--- Start EXTRACTED ENTRIES ---
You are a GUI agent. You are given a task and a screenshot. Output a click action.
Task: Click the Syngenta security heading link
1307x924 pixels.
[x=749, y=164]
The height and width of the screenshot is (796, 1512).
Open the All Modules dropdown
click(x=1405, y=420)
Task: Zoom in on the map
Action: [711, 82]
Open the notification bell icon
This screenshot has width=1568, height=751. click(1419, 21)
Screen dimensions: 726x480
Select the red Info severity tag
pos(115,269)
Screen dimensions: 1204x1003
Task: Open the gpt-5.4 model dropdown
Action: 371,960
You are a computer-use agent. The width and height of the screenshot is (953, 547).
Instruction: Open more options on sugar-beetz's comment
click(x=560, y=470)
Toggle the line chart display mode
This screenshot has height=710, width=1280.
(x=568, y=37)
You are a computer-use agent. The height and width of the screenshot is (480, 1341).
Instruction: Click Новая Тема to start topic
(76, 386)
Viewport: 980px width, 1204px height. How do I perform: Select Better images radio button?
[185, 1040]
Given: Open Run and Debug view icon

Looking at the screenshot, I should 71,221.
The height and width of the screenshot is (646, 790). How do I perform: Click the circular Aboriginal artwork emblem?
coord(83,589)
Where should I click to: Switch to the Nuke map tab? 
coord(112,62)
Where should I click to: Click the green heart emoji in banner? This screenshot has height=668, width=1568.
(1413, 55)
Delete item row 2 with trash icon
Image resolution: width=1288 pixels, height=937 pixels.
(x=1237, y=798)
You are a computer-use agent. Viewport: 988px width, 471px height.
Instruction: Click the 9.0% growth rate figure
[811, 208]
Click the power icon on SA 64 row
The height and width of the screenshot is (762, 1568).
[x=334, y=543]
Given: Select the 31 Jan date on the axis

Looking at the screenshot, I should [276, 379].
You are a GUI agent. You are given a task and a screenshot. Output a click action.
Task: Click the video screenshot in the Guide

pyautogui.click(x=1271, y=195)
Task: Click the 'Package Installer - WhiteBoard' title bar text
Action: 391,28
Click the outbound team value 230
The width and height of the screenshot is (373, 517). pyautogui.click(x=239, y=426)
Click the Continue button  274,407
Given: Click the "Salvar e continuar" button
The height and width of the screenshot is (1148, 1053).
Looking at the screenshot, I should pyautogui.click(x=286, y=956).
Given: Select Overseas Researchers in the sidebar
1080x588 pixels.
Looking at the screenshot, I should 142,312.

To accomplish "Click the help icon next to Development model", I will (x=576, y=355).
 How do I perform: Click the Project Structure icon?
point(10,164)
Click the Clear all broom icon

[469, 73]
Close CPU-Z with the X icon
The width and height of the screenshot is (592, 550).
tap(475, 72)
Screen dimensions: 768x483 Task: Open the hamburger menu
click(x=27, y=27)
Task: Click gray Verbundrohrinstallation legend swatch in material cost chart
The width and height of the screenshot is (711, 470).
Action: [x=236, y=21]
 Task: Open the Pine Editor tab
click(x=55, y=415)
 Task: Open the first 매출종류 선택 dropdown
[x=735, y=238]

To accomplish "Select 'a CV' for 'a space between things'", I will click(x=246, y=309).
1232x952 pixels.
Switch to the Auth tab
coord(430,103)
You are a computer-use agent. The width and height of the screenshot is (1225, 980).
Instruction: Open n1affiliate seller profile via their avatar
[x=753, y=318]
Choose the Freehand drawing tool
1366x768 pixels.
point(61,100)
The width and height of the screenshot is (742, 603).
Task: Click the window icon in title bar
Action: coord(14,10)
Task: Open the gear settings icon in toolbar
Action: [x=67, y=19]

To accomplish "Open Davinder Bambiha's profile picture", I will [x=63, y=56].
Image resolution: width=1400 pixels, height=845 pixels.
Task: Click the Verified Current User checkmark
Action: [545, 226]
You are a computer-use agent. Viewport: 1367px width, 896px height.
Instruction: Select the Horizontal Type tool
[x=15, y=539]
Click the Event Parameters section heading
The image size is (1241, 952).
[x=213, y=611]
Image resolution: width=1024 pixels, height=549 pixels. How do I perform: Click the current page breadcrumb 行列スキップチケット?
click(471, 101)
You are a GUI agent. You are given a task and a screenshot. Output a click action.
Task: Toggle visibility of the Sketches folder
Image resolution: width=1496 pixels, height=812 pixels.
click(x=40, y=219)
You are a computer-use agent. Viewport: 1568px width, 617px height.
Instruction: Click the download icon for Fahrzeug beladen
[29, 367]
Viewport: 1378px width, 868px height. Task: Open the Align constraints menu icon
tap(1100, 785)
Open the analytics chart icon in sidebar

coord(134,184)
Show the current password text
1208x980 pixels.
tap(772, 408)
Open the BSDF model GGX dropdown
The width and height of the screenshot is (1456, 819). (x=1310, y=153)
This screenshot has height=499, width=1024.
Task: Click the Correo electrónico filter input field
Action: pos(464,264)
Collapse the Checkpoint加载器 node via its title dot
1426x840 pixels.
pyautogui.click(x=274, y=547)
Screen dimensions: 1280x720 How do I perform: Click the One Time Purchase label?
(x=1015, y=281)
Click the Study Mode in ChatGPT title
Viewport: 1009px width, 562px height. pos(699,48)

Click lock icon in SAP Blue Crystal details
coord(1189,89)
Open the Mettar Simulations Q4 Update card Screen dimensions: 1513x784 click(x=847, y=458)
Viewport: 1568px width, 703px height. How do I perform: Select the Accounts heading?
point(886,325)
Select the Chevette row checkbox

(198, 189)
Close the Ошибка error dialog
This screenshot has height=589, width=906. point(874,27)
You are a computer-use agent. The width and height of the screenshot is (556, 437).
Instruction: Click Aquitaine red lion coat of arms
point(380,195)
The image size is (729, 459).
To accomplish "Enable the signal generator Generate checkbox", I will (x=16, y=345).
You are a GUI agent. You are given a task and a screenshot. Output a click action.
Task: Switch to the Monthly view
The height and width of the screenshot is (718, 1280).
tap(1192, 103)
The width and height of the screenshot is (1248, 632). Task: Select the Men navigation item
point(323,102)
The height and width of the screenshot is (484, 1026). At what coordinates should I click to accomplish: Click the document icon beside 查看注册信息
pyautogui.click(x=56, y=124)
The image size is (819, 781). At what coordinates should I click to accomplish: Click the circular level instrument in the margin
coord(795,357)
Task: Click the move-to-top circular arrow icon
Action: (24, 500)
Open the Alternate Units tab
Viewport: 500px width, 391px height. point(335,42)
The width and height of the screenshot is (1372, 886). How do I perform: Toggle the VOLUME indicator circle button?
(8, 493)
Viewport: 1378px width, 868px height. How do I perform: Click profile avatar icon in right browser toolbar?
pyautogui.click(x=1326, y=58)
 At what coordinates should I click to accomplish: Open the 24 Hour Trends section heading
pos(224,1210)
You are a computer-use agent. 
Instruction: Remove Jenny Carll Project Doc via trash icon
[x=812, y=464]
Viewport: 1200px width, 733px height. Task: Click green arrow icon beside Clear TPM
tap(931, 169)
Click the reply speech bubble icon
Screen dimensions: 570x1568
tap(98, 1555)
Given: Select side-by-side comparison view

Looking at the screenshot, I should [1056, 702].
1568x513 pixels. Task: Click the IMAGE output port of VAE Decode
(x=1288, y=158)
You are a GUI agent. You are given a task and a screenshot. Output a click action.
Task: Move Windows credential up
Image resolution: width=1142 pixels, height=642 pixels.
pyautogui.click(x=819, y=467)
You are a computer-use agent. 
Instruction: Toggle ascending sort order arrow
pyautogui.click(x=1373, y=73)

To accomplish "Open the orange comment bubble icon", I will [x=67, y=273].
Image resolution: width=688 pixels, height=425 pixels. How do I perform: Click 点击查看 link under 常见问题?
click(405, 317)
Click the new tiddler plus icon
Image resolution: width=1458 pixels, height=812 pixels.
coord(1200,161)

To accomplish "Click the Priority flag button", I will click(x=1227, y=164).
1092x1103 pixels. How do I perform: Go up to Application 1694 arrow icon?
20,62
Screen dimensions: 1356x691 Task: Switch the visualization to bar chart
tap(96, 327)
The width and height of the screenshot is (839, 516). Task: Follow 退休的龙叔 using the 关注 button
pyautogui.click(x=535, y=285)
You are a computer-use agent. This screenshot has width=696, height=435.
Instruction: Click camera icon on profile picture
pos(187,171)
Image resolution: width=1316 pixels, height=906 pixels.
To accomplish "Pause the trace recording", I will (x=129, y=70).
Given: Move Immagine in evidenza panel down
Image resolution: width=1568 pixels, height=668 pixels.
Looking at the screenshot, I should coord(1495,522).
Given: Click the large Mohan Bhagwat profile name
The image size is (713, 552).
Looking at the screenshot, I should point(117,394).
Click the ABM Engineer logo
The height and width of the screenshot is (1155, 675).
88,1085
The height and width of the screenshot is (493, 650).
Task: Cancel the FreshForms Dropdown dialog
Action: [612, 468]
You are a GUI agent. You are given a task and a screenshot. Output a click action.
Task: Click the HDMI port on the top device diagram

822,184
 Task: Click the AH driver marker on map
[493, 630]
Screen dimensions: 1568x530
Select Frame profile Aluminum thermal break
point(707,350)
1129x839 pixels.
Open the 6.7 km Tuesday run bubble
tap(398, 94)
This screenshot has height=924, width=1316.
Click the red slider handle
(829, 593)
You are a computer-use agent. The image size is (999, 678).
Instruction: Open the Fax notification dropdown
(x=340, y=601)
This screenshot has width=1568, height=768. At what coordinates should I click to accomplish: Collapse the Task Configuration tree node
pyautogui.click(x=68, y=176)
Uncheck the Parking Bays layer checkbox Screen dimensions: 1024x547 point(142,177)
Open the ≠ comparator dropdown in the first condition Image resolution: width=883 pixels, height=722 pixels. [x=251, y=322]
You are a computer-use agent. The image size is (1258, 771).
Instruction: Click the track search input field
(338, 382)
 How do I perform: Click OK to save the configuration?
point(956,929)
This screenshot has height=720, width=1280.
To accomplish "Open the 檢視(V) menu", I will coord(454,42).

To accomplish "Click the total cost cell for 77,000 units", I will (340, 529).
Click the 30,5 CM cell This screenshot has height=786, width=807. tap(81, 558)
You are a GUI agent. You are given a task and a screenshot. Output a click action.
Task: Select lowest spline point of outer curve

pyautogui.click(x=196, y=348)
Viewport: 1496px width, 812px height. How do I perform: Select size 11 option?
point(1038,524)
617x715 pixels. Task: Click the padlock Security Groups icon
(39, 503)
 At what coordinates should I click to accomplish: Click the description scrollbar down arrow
--- End EXTRACTED ENTRIES ---
Copy out verbatim the rows from the line with "The width and height of the screenshot is (839, 516)." up to and including the line with "will (x=129, y=70).".

The width and height of the screenshot is (839, 516). Task: Follow 退休的龙叔 using the 关注 button
pyautogui.click(x=535, y=285)
You are a computer-use agent. This screenshot has width=696, height=435.
Instruction: Click camera icon on profile picture
pos(187,171)
Image resolution: width=1316 pixels, height=906 pixels.
To accomplish "Pause the trace recording", I will (x=129, y=70).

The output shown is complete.